### Dataset extract
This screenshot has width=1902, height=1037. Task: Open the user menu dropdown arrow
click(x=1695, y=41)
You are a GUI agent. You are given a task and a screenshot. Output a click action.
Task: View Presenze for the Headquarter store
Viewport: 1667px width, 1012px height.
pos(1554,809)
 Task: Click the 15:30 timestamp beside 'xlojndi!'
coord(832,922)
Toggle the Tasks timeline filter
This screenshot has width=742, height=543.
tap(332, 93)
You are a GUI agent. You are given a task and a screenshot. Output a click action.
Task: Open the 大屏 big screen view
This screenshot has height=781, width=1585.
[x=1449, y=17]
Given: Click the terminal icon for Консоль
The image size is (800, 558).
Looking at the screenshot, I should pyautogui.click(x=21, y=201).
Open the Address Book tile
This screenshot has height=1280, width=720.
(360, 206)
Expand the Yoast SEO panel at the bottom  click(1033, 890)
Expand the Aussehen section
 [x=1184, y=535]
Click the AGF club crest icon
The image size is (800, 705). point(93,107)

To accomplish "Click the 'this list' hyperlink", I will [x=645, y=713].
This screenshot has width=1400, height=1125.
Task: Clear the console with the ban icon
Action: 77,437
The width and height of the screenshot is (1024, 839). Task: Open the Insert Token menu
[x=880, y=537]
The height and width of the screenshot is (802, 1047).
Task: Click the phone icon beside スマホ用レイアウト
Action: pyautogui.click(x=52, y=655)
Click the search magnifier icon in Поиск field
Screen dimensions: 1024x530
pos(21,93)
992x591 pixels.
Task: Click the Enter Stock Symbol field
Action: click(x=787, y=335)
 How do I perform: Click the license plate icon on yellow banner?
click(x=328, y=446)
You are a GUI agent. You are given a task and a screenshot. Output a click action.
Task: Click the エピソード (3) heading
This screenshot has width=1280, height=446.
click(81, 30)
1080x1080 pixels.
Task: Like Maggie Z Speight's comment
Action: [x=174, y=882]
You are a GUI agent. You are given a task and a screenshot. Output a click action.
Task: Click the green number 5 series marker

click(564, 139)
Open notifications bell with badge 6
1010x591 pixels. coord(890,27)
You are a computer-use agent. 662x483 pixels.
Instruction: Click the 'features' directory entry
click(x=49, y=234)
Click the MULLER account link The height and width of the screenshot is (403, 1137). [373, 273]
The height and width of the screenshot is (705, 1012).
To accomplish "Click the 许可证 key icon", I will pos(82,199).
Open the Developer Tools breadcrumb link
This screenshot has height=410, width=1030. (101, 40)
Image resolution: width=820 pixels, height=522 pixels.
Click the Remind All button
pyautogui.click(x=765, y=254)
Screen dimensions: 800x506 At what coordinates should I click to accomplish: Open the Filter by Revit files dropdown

### What the task requires
Exactly as written above, copy every line.

### Finished exercise
This screenshot has width=1902, height=1037. Task: Open the user menu dropdown arrow
click(x=1695, y=41)
You are a GUI agent. You are given a task and a screenshot. Output a click action.
Task: View Presenze for the Headquarter store
Viewport: 1667px width, 1012px height.
pos(1554,809)
 Task: Click the 15:30 timestamp beside 'xlojndi!'
coord(832,922)
Toggle the Tasks timeline filter
This screenshot has width=742, height=543.
tap(332, 93)
You are a GUI agent. You are given a task and a screenshot. Output a click action.
Task: Open the 大屏 big screen view
This screenshot has height=781, width=1585.
[x=1449, y=17]
Given: Click the terminal icon for Консоль
The image size is (800, 558).
Looking at the screenshot, I should pyautogui.click(x=21, y=201).
Open the Address Book tile
This screenshot has height=1280, width=720.
(360, 206)
Expand the Yoast SEO panel at the bottom  click(1033, 890)
Expand the Aussehen section
 [x=1184, y=535]
Click the AGF club crest icon
The image size is (800, 705). point(93,107)

To accomplish "Click the 'this list' hyperlink", I will [x=645, y=713].
This screenshot has width=1400, height=1125.
Task: Clear the console with the ban icon
Action: 77,437
The width and height of the screenshot is (1024, 839). Task: Open the Insert Token menu
[x=880, y=537]
The height and width of the screenshot is (802, 1047).
Task: Click the phone icon beside スマホ用レイアウト
Action: pyautogui.click(x=52, y=655)
Click the search magnifier icon in Поиск field
Screen dimensions: 1024x530
pos(21,93)
992x591 pixels.
Task: Click the Enter Stock Symbol field
Action: click(x=787, y=335)
 How do I perform: Click the license plate icon on yellow banner?
click(x=328, y=446)
You are a GUI agent. You are given a task and a screenshot. Output a click action.
Task: Click the エピソード (3) heading
This screenshot has width=1280, height=446.
click(81, 30)
1080x1080 pixels.
Task: Like Maggie Z Speight's comment
Action: [x=174, y=882]
You are a GUI agent. You are given a task and a screenshot. Output a click action.
Task: Click the green number 5 series marker

click(564, 139)
Open notifications bell with badge 6
1010x591 pixels. coord(890,27)
You are a computer-use agent. 662x483 pixels.
Instruction: Click the 'features' directory entry
click(x=49, y=234)
Click the MULLER account link The height and width of the screenshot is (403, 1137). [373, 273]
The height and width of the screenshot is (705, 1012).
To accomplish "Click the 许可证 key icon", I will pos(82,199).
Open the Developer Tools breadcrumb link
This screenshot has height=410, width=1030. (101, 40)
Image resolution: width=820 pixels, height=522 pixels.
Click the Remind All button
pyautogui.click(x=765, y=254)
Screen dimensions: 800x506 At what coordinates should I click to accomplish: Open the Filter by Revit files dropdown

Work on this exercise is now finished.